— START Raw records —

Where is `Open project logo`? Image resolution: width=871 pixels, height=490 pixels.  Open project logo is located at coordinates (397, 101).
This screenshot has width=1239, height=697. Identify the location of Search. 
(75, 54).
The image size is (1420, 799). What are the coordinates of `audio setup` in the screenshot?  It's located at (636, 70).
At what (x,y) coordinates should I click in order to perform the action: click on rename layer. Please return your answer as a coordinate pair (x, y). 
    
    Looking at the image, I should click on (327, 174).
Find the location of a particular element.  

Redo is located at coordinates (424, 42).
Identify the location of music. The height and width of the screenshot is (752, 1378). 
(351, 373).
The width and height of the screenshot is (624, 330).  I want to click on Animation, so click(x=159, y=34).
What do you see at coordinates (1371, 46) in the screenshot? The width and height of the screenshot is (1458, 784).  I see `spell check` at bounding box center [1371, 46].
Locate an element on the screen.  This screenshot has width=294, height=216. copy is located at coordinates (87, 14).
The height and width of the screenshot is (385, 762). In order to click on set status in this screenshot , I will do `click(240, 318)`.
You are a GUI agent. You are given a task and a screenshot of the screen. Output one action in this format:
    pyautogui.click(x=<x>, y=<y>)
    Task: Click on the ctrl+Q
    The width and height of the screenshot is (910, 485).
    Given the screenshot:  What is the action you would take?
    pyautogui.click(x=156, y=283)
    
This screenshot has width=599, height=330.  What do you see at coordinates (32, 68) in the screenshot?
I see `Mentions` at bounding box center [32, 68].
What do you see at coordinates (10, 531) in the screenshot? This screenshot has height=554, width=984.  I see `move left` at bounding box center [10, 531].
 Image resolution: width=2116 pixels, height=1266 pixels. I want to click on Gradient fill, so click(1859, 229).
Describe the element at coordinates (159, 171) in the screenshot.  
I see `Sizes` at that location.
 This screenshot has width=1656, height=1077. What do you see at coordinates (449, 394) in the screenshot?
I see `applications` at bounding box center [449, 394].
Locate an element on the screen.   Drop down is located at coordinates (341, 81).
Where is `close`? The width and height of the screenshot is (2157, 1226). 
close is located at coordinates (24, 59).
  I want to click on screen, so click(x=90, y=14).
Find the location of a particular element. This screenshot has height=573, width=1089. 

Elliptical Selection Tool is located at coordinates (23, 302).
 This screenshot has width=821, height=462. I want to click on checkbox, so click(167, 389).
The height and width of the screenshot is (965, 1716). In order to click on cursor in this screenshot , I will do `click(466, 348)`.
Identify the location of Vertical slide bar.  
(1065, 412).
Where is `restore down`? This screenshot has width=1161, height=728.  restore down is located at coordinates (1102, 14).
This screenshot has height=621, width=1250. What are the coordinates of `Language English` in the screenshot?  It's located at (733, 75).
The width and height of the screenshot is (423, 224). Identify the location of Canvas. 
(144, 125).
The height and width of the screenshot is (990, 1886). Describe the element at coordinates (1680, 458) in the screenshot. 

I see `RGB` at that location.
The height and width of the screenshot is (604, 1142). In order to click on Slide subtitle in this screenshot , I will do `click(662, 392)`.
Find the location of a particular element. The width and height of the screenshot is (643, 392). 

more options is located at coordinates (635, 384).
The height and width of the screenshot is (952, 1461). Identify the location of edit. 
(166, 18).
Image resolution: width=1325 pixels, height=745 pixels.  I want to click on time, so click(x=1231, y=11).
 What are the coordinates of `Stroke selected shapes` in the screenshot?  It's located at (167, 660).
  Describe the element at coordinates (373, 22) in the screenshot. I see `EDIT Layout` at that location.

— END Raw records —

**What is being asked**
Repeat all of the data above word for word, without changing anything.

**Written solution**
Where is `Open project logo`? Image resolution: width=871 pixels, height=490 pixels.  Open project logo is located at coordinates (397, 101).
This screenshot has width=1239, height=697. Identify the location of Search. 
(75, 54).
The image size is (1420, 799). What are the coordinates of `audio setup` in the screenshot?  It's located at (636, 70).
At what (x,y) coordinates should I click in order to perform the action: click on rename layer. Please return your answer as a coordinate pair (x, y). 
    
    Looking at the image, I should click on (327, 174).
Find the location of a particular element.  

Redo is located at coordinates (424, 42).
Identify the location of music. The height and width of the screenshot is (752, 1378). 
(351, 373).
The width and height of the screenshot is (624, 330).  I want to click on Animation, so click(x=159, y=34).
What do you see at coordinates (1371, 46) in the screenshot? The width and height of the screenshot is (1458, 784).  I see `spell check` at bounding box center [1371, 46].
Locate an element on the screen.  This screenshot has width=294, height=216. copy is located at coordinates (87, 14).
The height and width of the screenshot is (385, 762). In order to click on set status in this screenshot , I will do `click(240, 318)`.
You are a GUI agent. You are given a task and a screenshot of the screen. Output one action in this format:
    pyautogui.click(x=<x>, y=<y>)
    Task: Click on the ctrl+Q
    The width and height of the screenshot is (910, 485).
    Given the screenshot:  What is the action you would take?
    pyautogui.click(x=156, y=283)
    
This screenshot has width=599, height=330.  What do you see at coordinates (32, 68) in the screenshot?
I see `Mentions` at bounding box center [32, 68].
What do you see at coordinates (10, 531) in the screenshot? This screenshot has height=554, width=984.  I see `move left` at bounding box center [10, 531].
 Image resolution: width=2116 pixels, height=1266 pixels. I want to click on Gradient fill, so click(1859, 229).
Describe the element at coordinates (159, 171) in the screenshot.  
I see `Sizes` at that location.
 This screenshot has width=1656, height=1077. What do you see at coordinates (449, 394) in the screenshot?
I see `applications` at bounding box center [449, 394].
Locate an element on the screen.   Drop down is located at coordinates (341, 81).
Where is `close`? The width and height of the screenshot is (2157, 1226). 
close is located at coordinates (24, 59).
  I want to click on screen, so click(x=90, y=14).
Find the location of a particular element. This screenshot has height=573, width=1089. 

Elliptical Selection Tool is located at coordinates (23, 302).
 This screenshot has width=821, height=462. I want to click on checkbox, so click(167, 389).
The height and width of the screenshot is (965, 1716). In order to click on cursor in this screenshot , I will do `click(466, 348)`.
Identify the location of Vertical slide bar.  
(1065, 412).
Where is `restore down`? This screenshot has width=1161, height=728.  restore down is located at coordinates (1102, 14).
This screenshot has height=621, width=1250. What are the coordinates of `Language English` in the screenshot?  It's located at (733, 75).
The width and height of the screenshot is (423, 224). Identify the location of Canvas. 
(144, 125).
The height and width of the screenshot is (990, 1886). Describe the element at coordinates (1680, 458) in the screenshot. 

I see `RGB` at that location.
The height and width of the screenshot is (604, 1142). In order to click on Slide subtitle in this screenshot , I will do `click(662, 392)`.
Find the location of a particular element. The width and height of the screenshot is (643, 392). 

more options is located at coordinates (635, 384).
The height and width of the screenshot is (952, 1461). Identify the location of edit. 
(166, 18).
Image resolution: width=1325 pixels, height=745 pixels.  I want to click on time, so click(x=1231, y=11).
 What are the coordinates of `Stroke selected shapes` in the screenshot?  It's located at (167, 660).
  Describe the element at coordinates (373, 22) in the screenshot. I see `EDIT Layout` at that location.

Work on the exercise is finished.